The big exception to notice arises in cases of collusion. In Ex parte Patience; Makinson v. The Minister (referred to above) Jordan CJ had noted that "if the client and a judgment debtor make a collusive arrangement for the purpose of defeating the solicitor's right, the Court will enforce that right against the judgment debtor notwithstanding the arrangement and notwithstanding that no notice of the solicitor's claim had been given to the judgment debtor prior to the arrangement."

So what constitutes collusion?

The central problem that arose in Gadens Ridgeway v Paroulakis (1992) FLC 92-311 was that after a long and bitter fight in the Family Court as a result of which the husband was awarded $400,000.00 (which amounted to less than half of the fees his solicitors charged him!), the wife appealed seeking to have the first instance judgment overturned.

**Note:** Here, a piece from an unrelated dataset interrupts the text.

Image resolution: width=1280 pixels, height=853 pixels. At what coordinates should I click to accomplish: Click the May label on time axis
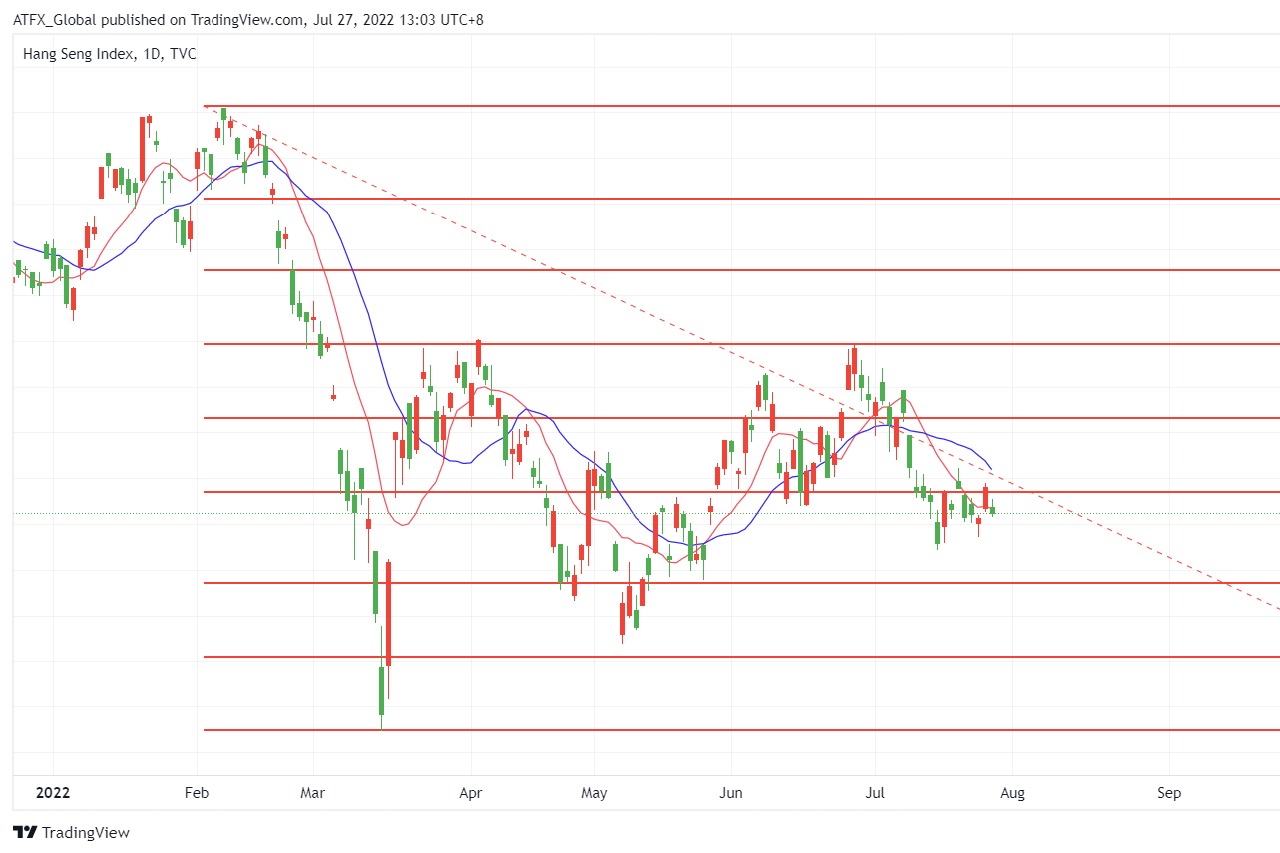click(594, 793)
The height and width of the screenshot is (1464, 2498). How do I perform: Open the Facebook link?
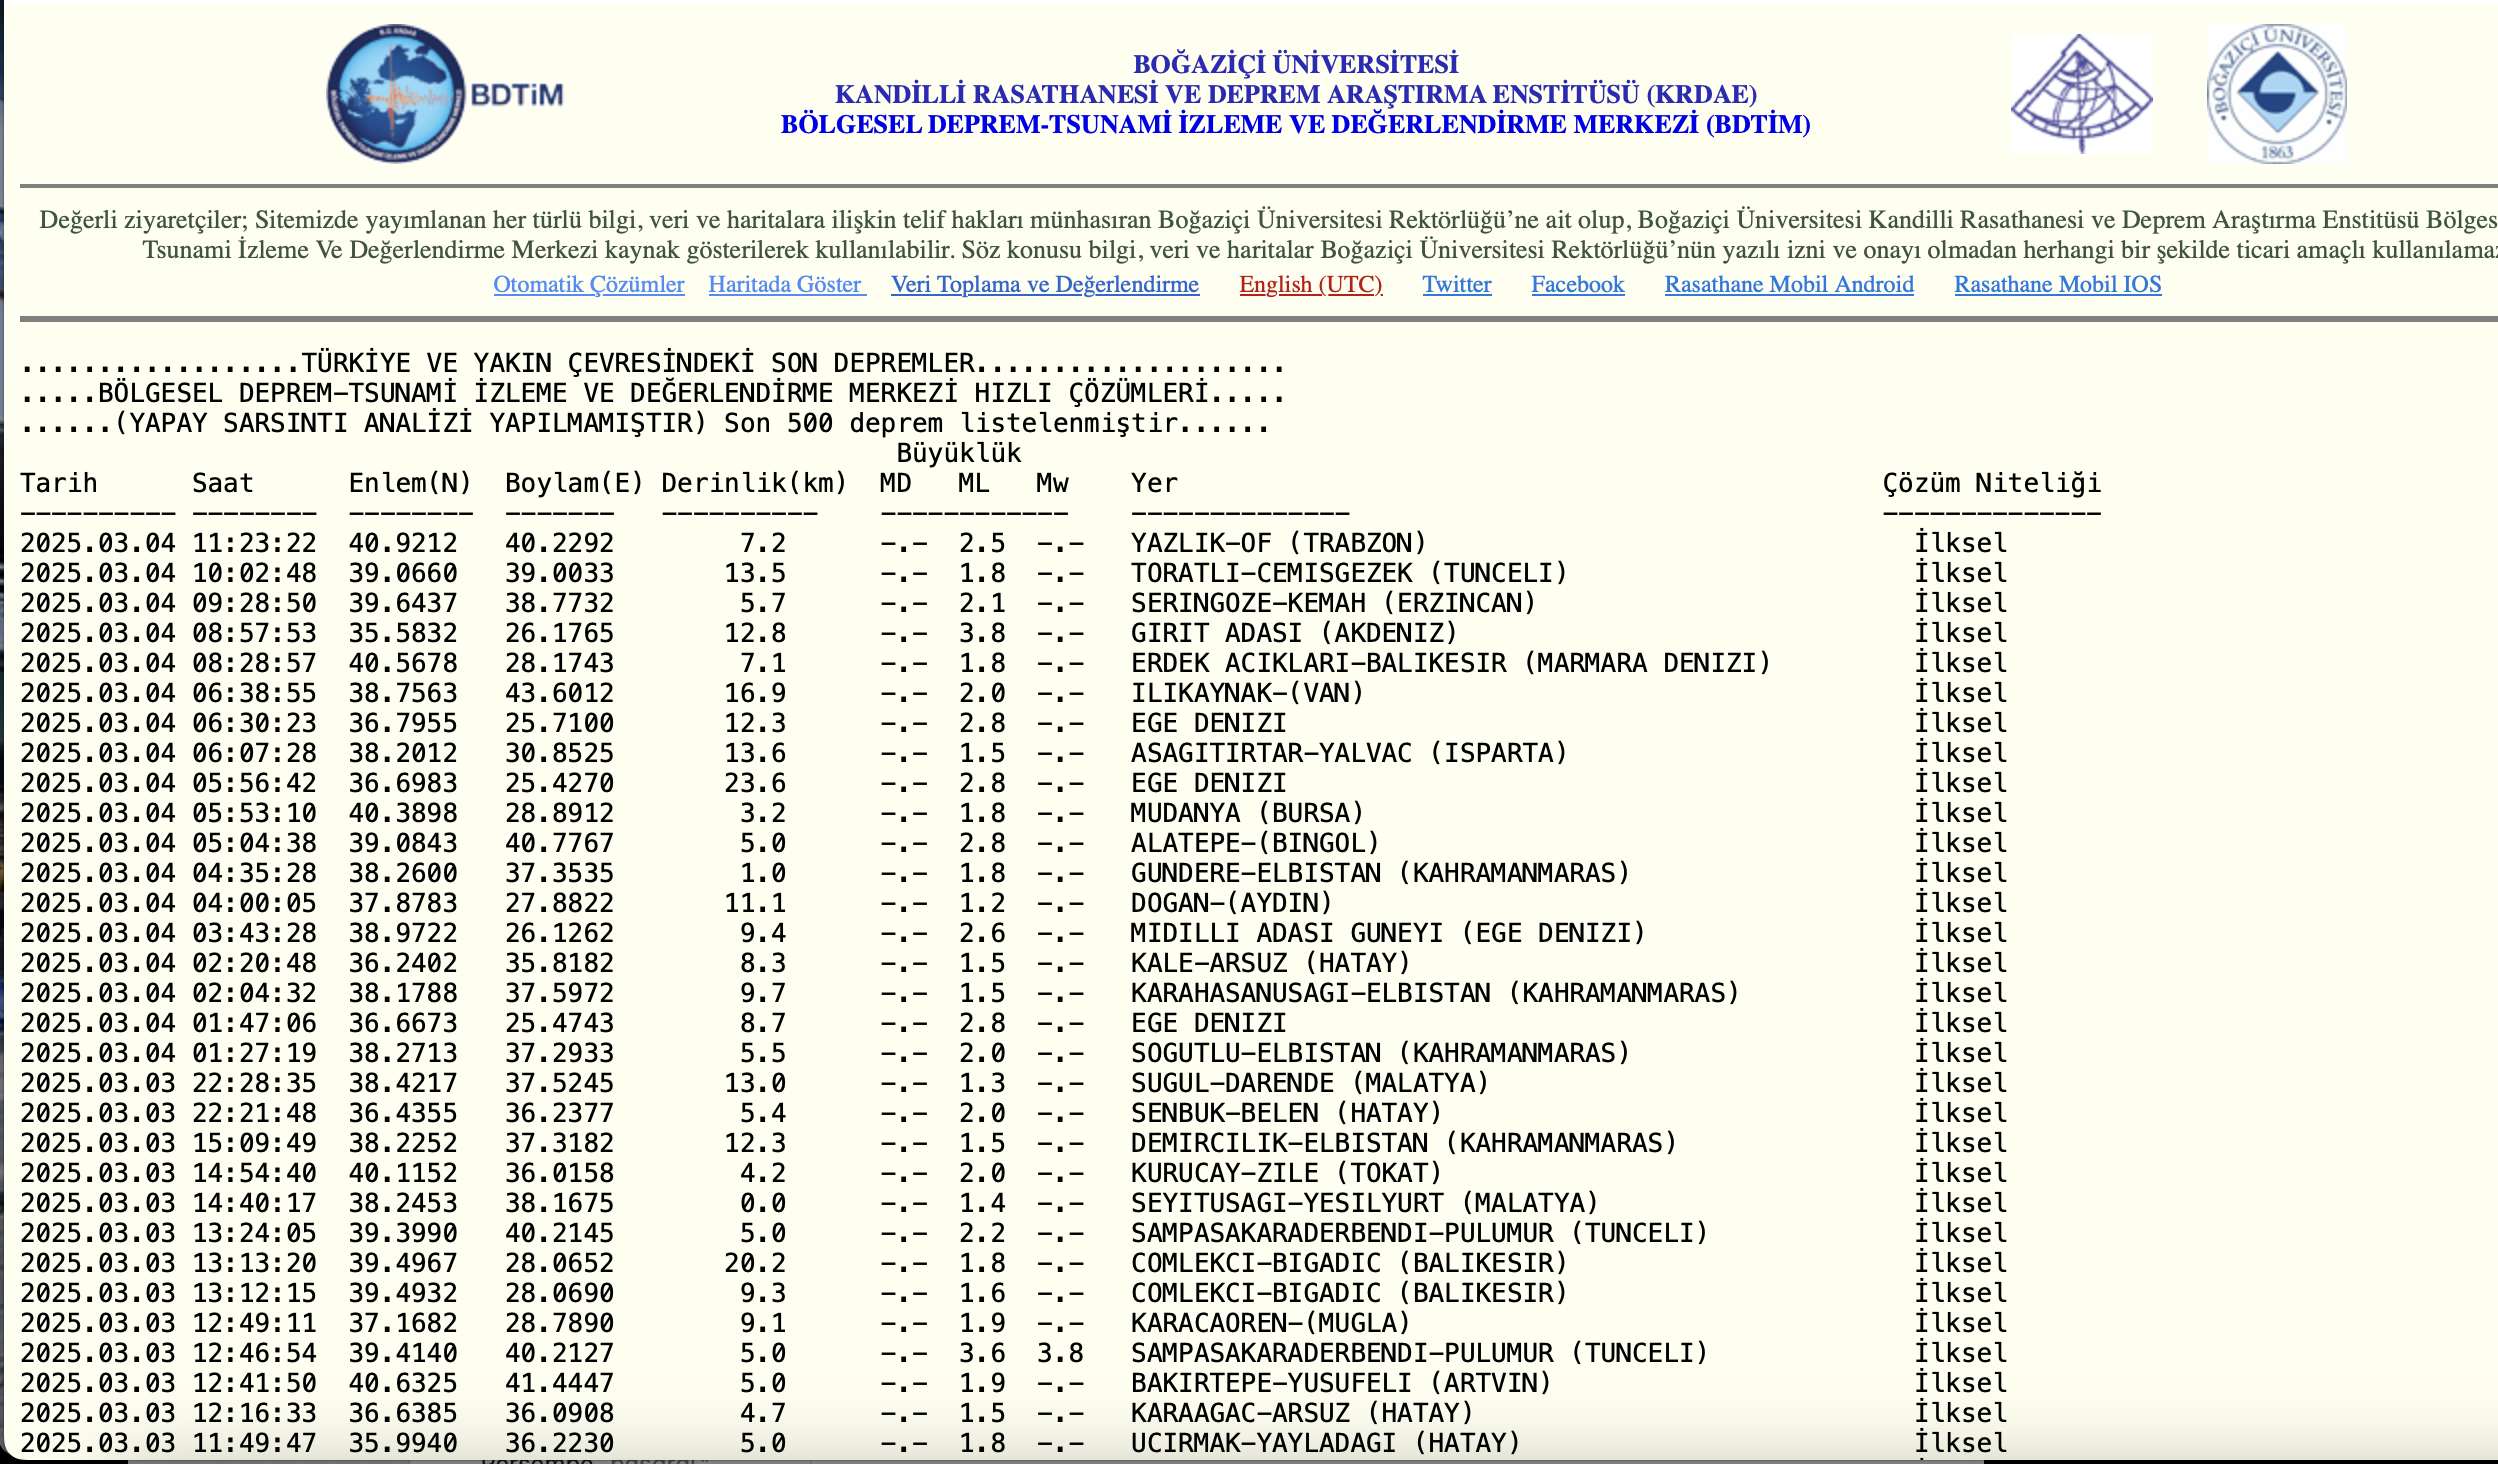1577,284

At the Full Court's doorstep the parties settled on terms that allocated nothing to the now bankrupt husband. The solicitors sought to intervene in the appeal and, among other things, conduct the appeal in the husband's name.

In quoting from Brunsdon v Allard (1859) 2 El&El 18 at 28, Nygh J noted that

"the court will not interfere with any fair settlement that [the parties] may come to, although it will probably restrain them from carrying out a collusive arrangement made on purpose to defraud the attorney of either.''

His Honour proceeded to observe that the onus rests upon the solicitor to establish that the arrangement has been a collusive one.

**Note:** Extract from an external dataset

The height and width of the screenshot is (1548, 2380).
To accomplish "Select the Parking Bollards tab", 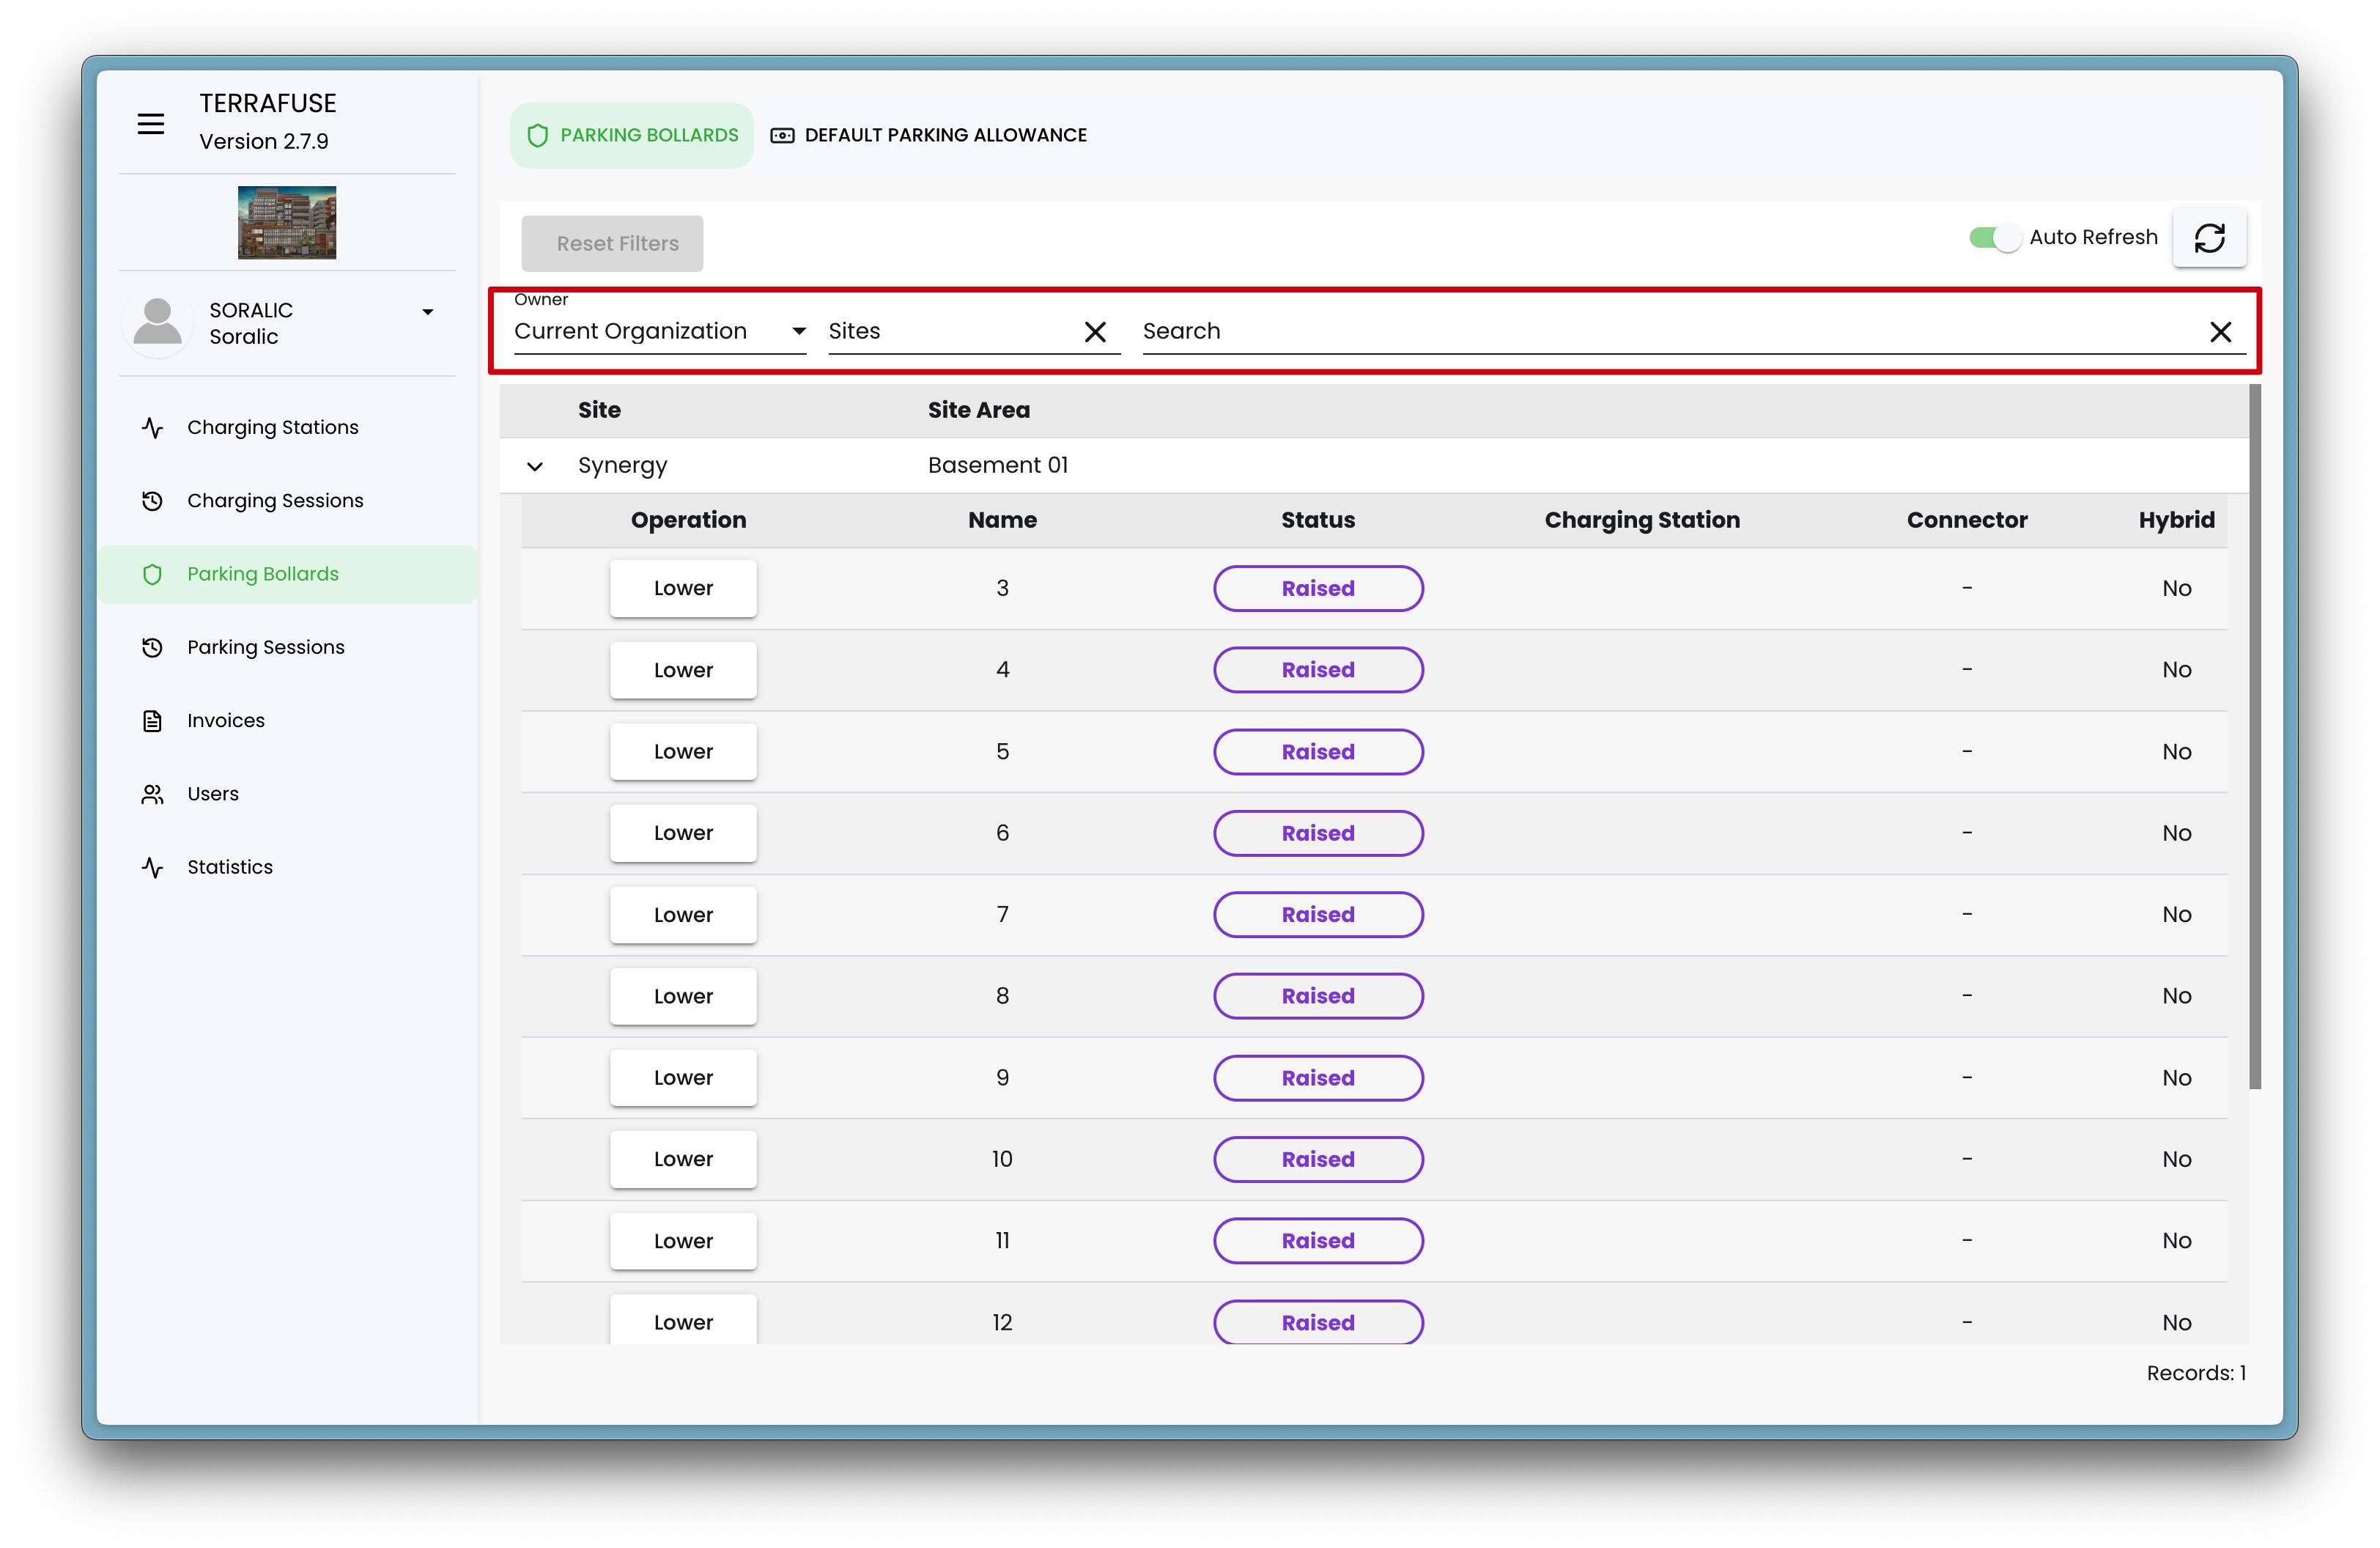I will tap(632, 135).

In Gadens Ridgeway v Paroulakis, Nygh J ended up finding that the wife had no intention of depriving the solicitors of any interest they might have in a judgment, as it had always been her position that "the husband should not receive a single penny." Accordingly, her decision to appeal was unimpeachable, and if collusion required her conspiracy with the husband against the solicitors, then there could have been no collusion.

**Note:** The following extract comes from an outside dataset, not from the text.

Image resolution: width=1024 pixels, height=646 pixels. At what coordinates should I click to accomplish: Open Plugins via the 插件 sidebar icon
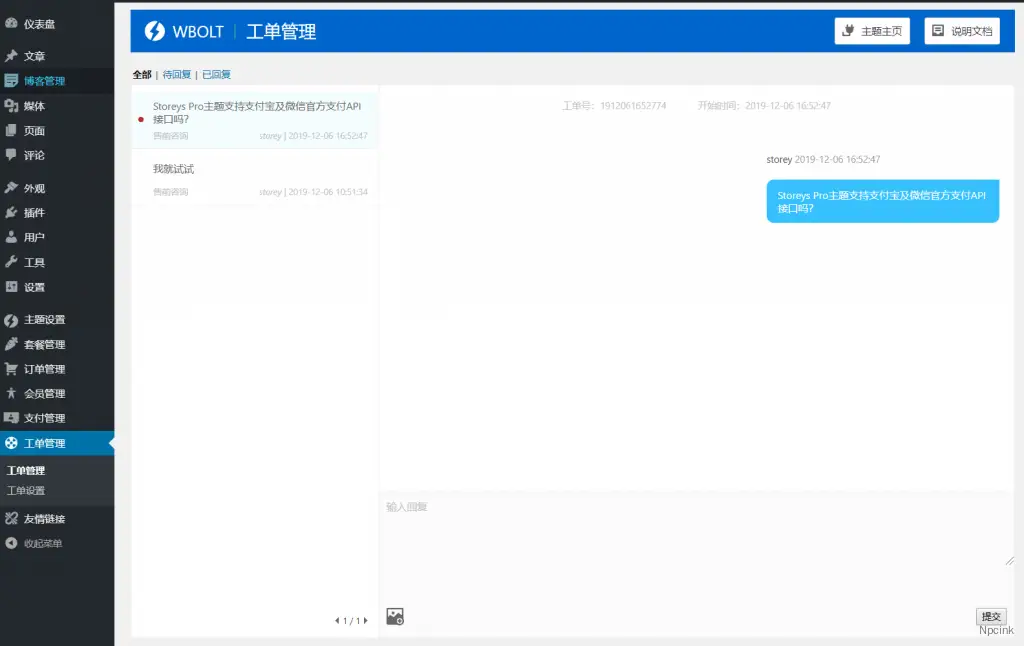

But it had also been argued before His Honour that all that was required was for the husband to intend to defraud his former solicitors for there to be collusion. Unlikely as it was that this could be the case, Nygh J found that in any event he was satisfied that the parties had resolved to bring the proceedings to an agreed finality to end the trauma that the conflict was putting their children through.

Significantly, provided that was the husband's primary motivation, His Honour did not feel it mattered that the husband might also have been willing to enter into the arrangement with the wife on the basis that he had nothing to gain personally from the judgment:

"In my view, the husband was entitled to conclude that in view of any lack of personal benefit to him, the difficulty of extracting any payment out of the Paspalis group of companies and the harm it was inflicting upon his family including the children and his own impecuniosity, it was no longer worth his while to continue the proceedings and his best course was to obtain the best possible terms he could get from his wife. He was, in my view, not obliged to protect the interests of the proposed interveners as long as he was not principally motivated by a desire to deprive them of their costs." [emphasis added]

Chilling words indeed for the husband's former solicitors, who ended up not only kissing goodbye to over $600,000.00 in unpaid fees, but who also had to wear the costs of their application before both Nygh J and the Full Court.

Among the many take-home lessons from this shipwreck of a case (from the solicitor's perspective at any rate) is the caution that must be taken in intervening too precipitately on the basis of perceived collusion: just because a settlement looks like a set-up, doesn't mean it will be easy to get over what's a pretty high evidentiary hurdle.

Of course there's also the one about keeping a close eye on unsecured costs blowouts!

The content of this article is intended to provide a general guide to the subject matter. Specialist advice should be sought about your specific circumstances.